A trust boundary refers to a clear distinction between the parts of a system that are trusted to behave correctly and securely and those that are not. This distinction is essential in AI systems, as it helps ensure that sensitive information and critical decisions are made by trusted components of the system while reducing the risk of bad actors compromising the system or making incorrect decisions.

Examples of trust boundaries in AI systems include:

  • Data processing: Trust boundaries can be established to ensure that sensitive data is only processed by trusted system components and is not accessed or manipulated by external parties.
  • Model training: Trust boundaries can be established to ensure that machine learning models are only trained on trusted data and that outside parties do not compromise the training process.
  • Model inference: Trust boundaries can be established to ensure that machine learning models are only used for prediction and decision-making purposes by trusted components of the system and that untrusted parties do not manipulate the predictions made by the models.


Establishing and maintaining trust boundaries in AI systems is essential for ensuring their reliability and security and for maintaining the trust of users and stakeholders in the system.

U

Unstructured Data

Unstructured data refers to data that cannot be easily processed and analyzed using traditional machine learning algorithms due to its lack of a predefined format. This type of data is often unorganized and difficult to work with, but it can also contain valuable information and insights that can be used to train machine learning models and inform decision-making. Examples of unstructured data in machine learning include text data, such as emails, documents, and social media posts, and multimedia data, such as images, audio, and video files. Processing and analyzing this data type often requires specialized techniques and tools, such as natural language processing (NLP) and computer vision, to extract meaningful information from the data. 

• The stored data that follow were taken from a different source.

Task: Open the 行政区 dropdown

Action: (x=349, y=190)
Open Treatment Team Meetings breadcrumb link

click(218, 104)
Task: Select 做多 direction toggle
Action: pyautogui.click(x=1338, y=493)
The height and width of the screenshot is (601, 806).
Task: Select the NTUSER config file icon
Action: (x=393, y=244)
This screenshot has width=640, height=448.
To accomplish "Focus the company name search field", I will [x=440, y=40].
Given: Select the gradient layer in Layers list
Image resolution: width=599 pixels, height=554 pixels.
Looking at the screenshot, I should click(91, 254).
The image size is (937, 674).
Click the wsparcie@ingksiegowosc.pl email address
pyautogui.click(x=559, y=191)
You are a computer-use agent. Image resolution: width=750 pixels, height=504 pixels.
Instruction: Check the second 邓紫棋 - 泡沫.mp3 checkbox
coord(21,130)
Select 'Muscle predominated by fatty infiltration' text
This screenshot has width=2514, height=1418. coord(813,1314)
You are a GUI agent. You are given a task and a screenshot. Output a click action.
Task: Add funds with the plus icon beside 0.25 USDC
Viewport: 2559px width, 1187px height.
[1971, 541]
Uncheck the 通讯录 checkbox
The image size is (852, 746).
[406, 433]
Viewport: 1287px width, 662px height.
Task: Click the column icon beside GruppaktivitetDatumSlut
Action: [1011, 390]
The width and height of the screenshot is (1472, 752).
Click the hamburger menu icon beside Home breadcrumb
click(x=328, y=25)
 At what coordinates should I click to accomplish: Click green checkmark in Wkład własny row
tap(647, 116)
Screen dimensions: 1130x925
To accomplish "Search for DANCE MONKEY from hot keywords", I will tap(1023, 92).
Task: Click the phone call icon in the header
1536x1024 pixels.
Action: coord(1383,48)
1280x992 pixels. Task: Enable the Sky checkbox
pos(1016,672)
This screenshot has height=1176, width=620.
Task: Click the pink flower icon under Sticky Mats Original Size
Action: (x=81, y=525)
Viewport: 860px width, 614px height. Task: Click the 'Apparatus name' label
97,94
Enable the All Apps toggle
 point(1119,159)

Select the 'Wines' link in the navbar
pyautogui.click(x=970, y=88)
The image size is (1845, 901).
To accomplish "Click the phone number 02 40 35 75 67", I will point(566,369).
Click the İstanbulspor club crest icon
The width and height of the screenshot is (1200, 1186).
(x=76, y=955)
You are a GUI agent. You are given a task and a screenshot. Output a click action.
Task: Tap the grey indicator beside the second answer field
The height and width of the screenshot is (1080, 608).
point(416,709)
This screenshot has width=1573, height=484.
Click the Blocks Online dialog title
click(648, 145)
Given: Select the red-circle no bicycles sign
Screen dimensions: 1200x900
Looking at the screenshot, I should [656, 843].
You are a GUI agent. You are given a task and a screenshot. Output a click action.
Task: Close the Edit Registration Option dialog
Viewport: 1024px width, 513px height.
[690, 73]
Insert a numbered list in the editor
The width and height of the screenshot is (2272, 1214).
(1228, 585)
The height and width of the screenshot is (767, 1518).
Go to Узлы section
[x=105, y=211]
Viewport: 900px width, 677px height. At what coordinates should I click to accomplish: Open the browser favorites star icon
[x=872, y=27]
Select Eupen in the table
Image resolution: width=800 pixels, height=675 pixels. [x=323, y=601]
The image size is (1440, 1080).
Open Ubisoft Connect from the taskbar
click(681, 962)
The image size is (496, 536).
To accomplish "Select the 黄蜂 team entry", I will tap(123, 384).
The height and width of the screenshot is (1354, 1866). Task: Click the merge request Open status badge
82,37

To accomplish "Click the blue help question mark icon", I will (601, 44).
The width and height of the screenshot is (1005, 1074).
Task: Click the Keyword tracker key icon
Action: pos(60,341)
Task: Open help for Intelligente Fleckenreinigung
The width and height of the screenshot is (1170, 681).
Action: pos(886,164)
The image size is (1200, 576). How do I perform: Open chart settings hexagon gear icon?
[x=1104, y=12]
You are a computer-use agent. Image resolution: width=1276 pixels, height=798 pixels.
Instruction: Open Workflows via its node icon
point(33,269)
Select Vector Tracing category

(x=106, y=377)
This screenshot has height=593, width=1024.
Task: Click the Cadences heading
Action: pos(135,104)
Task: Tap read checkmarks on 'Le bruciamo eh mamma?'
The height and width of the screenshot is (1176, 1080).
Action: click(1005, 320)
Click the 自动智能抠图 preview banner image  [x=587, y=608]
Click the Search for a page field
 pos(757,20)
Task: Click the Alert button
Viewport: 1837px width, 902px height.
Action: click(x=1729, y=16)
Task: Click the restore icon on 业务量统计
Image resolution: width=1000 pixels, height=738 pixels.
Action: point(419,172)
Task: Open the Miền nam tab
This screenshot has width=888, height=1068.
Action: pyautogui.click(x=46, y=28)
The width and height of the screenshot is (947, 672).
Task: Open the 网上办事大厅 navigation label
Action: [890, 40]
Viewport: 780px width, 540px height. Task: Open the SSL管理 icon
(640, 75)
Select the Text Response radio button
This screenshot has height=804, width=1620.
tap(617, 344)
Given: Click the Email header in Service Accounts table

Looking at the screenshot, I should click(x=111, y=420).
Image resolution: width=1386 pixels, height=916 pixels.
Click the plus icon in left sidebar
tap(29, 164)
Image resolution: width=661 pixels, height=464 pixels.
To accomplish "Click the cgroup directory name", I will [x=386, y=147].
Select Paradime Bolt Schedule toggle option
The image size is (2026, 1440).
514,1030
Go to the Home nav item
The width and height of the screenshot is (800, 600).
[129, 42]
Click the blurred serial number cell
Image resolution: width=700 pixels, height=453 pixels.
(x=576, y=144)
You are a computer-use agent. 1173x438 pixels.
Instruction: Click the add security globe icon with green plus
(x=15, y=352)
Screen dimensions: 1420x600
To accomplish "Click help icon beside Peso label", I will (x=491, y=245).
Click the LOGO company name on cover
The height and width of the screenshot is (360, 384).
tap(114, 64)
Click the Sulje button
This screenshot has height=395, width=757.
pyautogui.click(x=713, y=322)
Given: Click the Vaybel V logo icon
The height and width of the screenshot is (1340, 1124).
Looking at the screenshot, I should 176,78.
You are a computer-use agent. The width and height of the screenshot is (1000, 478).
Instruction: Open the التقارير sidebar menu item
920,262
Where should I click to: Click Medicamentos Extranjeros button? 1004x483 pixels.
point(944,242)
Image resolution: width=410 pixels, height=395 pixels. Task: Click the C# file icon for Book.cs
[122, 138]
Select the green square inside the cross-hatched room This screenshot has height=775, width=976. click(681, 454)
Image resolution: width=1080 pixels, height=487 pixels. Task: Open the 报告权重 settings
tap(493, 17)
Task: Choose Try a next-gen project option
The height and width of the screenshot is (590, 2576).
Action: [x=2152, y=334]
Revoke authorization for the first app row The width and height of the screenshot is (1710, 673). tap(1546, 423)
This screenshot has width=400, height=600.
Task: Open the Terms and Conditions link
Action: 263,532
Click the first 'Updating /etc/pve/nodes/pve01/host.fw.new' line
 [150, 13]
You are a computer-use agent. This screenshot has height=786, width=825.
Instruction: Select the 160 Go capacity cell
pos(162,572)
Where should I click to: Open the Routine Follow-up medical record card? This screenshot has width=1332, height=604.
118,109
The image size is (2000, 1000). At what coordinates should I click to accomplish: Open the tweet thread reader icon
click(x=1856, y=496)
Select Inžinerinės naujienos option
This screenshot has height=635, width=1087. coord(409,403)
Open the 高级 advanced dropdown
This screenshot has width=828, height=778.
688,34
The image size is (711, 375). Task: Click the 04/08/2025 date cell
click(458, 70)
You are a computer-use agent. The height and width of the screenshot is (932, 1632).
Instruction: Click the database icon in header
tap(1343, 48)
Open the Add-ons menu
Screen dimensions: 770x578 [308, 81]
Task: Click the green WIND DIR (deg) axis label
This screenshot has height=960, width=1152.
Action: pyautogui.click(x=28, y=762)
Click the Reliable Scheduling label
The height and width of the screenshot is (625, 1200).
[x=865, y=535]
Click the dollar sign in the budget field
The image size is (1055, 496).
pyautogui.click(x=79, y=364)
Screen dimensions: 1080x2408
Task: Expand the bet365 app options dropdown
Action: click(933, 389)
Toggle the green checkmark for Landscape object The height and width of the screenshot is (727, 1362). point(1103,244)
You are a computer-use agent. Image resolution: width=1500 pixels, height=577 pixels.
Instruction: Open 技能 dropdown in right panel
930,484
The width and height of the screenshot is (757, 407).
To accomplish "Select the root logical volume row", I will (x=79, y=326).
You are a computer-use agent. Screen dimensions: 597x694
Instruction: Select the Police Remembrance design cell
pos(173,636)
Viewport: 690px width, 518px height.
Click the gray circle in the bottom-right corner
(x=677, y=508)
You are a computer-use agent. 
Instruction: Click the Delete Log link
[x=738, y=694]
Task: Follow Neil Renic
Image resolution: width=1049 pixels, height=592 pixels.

To effectively process and analyze unstructured data for machine learning purposes, it is often necessary to pre-process and clean the data and then convert it into a format that can be used as input for machine learning algorithms. This may involve techniques such as text or image normalization, feature extraction, and data labeling.

Unlabeled Data

Data not tagged with labels identifying characteristics, properties, or classifications’. Unlabeled data has no labels or targets to predict, only features to represent them. Unlabeled data can be useful in training a model.